Description of the task
Which lines of the listing below contain the word "Where"? List each one in full, and treat a match as case-sensitive.

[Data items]
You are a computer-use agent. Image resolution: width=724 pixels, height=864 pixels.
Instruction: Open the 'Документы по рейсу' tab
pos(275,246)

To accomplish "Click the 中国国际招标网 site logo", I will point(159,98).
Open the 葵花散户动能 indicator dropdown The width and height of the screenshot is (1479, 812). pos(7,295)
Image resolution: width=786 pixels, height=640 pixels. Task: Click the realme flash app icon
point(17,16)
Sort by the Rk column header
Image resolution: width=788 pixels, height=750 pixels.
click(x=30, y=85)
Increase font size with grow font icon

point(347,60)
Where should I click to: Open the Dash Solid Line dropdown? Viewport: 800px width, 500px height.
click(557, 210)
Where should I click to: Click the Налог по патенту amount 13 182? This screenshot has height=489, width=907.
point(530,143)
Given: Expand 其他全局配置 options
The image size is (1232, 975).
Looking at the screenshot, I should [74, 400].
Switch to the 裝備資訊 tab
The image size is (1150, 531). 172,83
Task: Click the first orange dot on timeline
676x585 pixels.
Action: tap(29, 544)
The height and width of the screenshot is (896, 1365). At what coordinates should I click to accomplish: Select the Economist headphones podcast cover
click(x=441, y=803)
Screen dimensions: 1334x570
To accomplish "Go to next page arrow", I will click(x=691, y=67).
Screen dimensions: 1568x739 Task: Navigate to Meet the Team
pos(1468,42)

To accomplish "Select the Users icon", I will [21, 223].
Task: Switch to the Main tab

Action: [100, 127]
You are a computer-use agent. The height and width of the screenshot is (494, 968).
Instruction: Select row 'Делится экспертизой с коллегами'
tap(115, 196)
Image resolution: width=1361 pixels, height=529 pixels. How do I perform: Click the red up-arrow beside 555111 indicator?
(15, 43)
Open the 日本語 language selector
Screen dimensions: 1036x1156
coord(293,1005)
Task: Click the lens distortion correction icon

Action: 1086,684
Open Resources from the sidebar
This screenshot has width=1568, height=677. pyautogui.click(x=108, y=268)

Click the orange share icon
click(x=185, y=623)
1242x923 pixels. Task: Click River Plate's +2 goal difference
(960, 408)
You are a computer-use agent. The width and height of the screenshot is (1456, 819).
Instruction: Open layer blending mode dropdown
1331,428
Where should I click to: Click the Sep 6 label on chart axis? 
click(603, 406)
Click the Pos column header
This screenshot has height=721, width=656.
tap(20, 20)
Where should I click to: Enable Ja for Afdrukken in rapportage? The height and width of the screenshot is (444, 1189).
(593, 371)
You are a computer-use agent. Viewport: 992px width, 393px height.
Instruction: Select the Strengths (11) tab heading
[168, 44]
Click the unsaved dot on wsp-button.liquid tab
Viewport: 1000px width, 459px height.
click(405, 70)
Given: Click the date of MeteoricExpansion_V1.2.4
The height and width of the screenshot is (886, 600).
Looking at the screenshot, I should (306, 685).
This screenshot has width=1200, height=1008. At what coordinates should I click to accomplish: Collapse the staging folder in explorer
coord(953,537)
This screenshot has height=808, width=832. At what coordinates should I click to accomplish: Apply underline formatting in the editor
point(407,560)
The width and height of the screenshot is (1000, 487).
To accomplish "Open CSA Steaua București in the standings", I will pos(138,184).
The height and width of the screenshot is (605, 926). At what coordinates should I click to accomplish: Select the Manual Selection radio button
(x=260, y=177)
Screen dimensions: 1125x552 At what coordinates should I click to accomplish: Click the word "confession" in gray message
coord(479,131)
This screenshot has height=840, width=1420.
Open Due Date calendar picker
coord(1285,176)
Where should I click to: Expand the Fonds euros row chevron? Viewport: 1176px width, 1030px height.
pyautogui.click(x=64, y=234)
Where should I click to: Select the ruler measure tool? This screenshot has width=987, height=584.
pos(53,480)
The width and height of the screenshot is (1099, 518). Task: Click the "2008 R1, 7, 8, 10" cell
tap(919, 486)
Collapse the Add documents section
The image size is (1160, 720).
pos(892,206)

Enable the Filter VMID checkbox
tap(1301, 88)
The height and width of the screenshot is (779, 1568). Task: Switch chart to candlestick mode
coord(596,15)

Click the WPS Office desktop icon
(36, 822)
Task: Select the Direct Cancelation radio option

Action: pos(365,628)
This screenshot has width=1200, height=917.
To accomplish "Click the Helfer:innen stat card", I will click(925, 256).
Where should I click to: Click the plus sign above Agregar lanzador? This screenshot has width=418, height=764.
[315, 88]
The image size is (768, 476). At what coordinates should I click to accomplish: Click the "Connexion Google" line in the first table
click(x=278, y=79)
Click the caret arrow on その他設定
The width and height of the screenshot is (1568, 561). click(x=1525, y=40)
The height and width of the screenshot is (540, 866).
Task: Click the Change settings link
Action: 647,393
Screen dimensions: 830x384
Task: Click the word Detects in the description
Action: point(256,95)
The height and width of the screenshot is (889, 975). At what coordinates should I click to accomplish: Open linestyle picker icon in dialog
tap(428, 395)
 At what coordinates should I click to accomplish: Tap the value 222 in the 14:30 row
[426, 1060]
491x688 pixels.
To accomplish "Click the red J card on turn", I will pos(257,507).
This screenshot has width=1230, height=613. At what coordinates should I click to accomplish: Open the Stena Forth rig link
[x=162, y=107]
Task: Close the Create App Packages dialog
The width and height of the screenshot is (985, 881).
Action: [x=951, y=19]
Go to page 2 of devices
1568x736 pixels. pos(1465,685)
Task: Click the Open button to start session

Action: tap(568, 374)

Task response
Where should I click to: Open the Dash Solid Line dropdown? Viewport: 800px width, 500px height.
Where should I click to: Click the Налог по патенту amount 13 182? This screenshot has height=489, width=907.
Where should I click to: Click the Sep 6 label on chart axis? 
Where should I click to: Enable Ja for Afdrukken in rapportage? The height and width of the screenshot is (444, 1189).
Where should I click to: Expand the Fonds euros row chevron? Viewport: 1176px width, 1030px height.
Where should I click to: Select the ruler measure tool? This screenshot has width=987, height=584.
Where should I click to: Click the plus sign above Agregar lanzador? This screenshot has width=418, height=764.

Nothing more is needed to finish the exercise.